Joan Elisabeth Adler (ג'ואן אדלר; born 1950) is a computational physicist at the Technion – Israel Institute of Technology. Originally from Australia, she is a citizen of both Australia and Israel. Her research involves percolation theory, lattice models, and neural networks.

== Early life and education ==
Adler was born on 13 June 1950 in Sydney, Australia.
She graduated with a B.Sc. in mathematics and physics from the University of Sydney in 1974. She completed her doctorate in physics in 1980, at the University of New South Wales.

== Career ==
She worked at the Technion from 1980 to 1984 as a postdoctoral fellow and research associate, returned as a senior research associate in 1988, and became a senior research fellow in 2000. She was president of the Israel Physical Society from 2005–2007.

At Russell Berrie Nanotechnology Institute Technion–Israel Institute of Technology in Haifa, her recent research has included atomistic and electronic simulation and visualization for condensed matter and materials (including nanotubes), computational physics education, and statistical physics. She has also studied 3D stereo visualization for physics education and interopability of multiscale simulations.

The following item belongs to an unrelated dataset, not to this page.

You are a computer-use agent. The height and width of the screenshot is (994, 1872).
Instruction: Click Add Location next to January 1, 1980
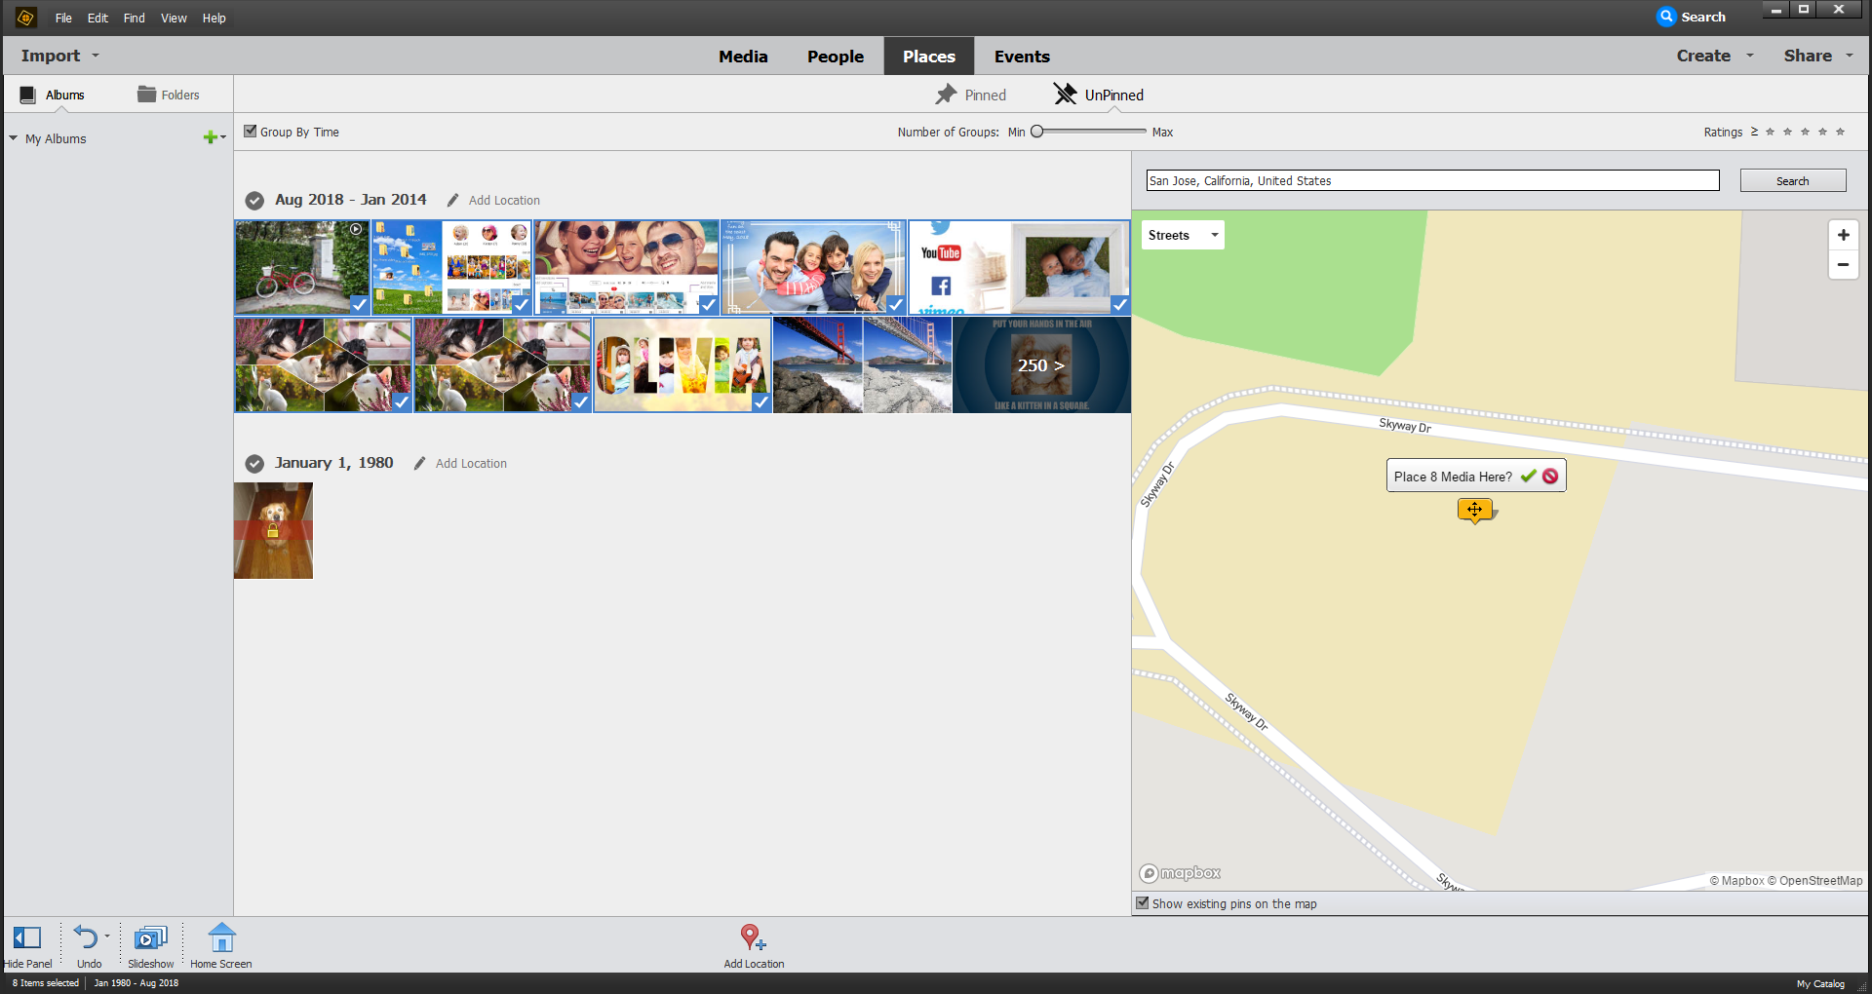point(471,464)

In 2005, Adler became a Fellow of the Institute of Physics (Great Britain).

== Distinctions ==
- 1970–1973: Commonwealth Undergraduate Scholarship
- 1975–1978: Australian Postgraduate Research Award
- 1980–1983: Lady Davis Postdoctoral Fellowship
- 1987: PICS French-Israeli Travel Award

== Select publications ==
- Adler, Joan, Yigal Meir, Amnon Aharony, and A. Brooks Harris. "Series study of percolation moments in general dimension." Physical Review B 41, no. 13 (1990): 9183.
- Adler, Joan. "Bootstrap percolation." Physica A: Statistical Mechanics and its Applications 171, no. 3 (1991): 453-470.
- Hashibon, Adham, Joan Adler, Michael W. Finnis, and Wayne D. Kaplan. "Atomistic study of structural correlations at a liquid-solid interface." Computational materials science 24, no. 4 (2002): 443-452.
- Adler, Joan, and Uri Lev. "Bootstrap percolation: visualizations and applications." Brazilian Journal of Physics 33 (2003): 641-644.